The Soviets did not formally absorb their satellite states, nor did the United States in its own sphere of influence. As Kivelson and Suny note, “Latin American states learned the lesson that they had to consider the interests of their powerful northern neighbor in their allegiances, programs, and choice of allies,” and the United States was not shy about intervening with force if the lesson wasn’t learned.
At the same time, however, Kivelson and Suny argue that the US empire in the Cold War era didn’t operate the same way as the Soviet version. In their view, the United States exercised “a looser but powerful influence that eschewed much interference in the domestic arena but demanded loyalty to the hegemonic state in foreign policy.” As Franklin Roosevelt colorfully described Nicaraguan dictator Anastasio Somoza: “he may be a bastard, but he’s our bastard.”

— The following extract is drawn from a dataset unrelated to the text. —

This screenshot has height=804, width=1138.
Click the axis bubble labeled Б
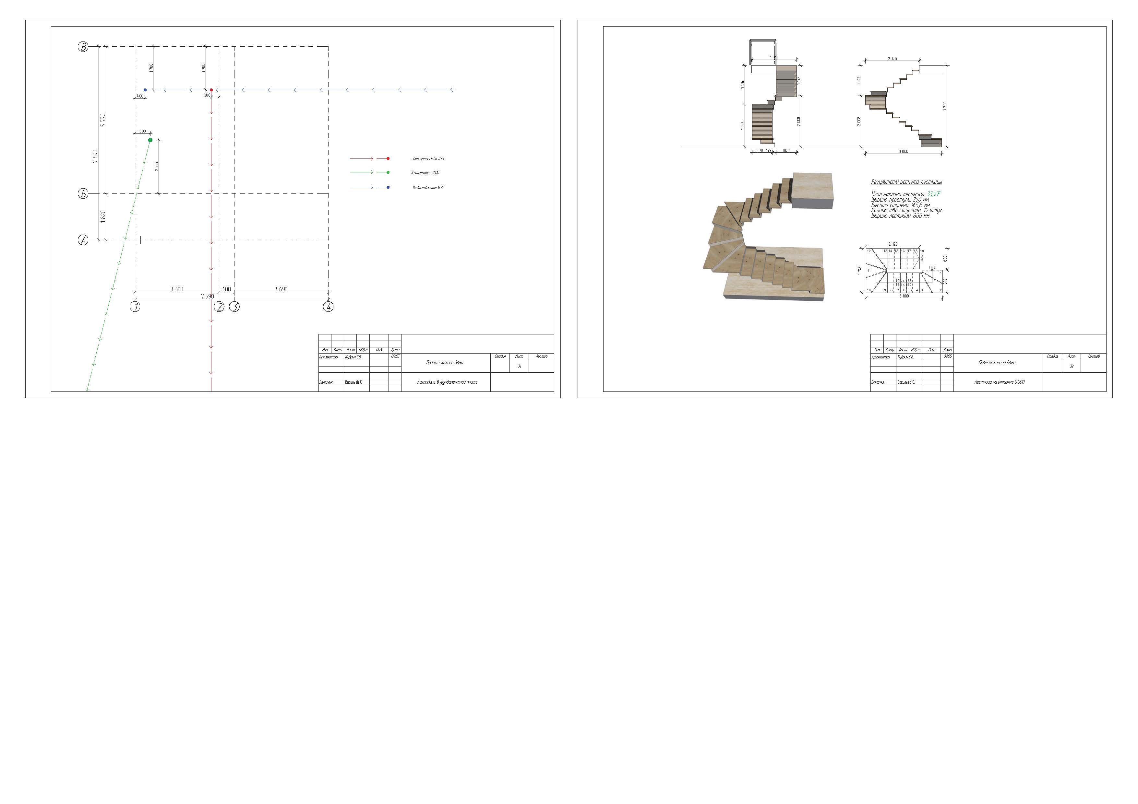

The Soviets did not impose their will on their smaller neighbors immediately after the war’s end, and at first permitted a degree of local autonomy. But as the Cold War took hold in the late 1940s, Kivelson and Suny observe, “Stalin pitilessly installed Communist Party dictatorships in East Germany, Poland, Czechoslovakia, Hungary, Romania, and Bulgaria.” The Soviets generally lacked the kind of “soft power” resources the United States could marshal, which meant they often had to rely on naked coercion to achieve their goals. This is a major reason why Tito’s diplomatic initiatives in the emergent postcolonial world — where newly independent countries were wary of falling quickly under the sway of either the United States or the Soviets — were so successful.
As the world careens toward a new era of great power rivalries, it is worth revisiting the history of Yugoslavia’s attempt to chart its own course. One need not approve of Tito’s pharaonic tendencies, nor the anti-Stalinist Stalinism that defined the Yugoslav party and state, to appreciate the value of a project that seeks to overcome the logic of poles, camps, and blocs in the name of a wider solidarity.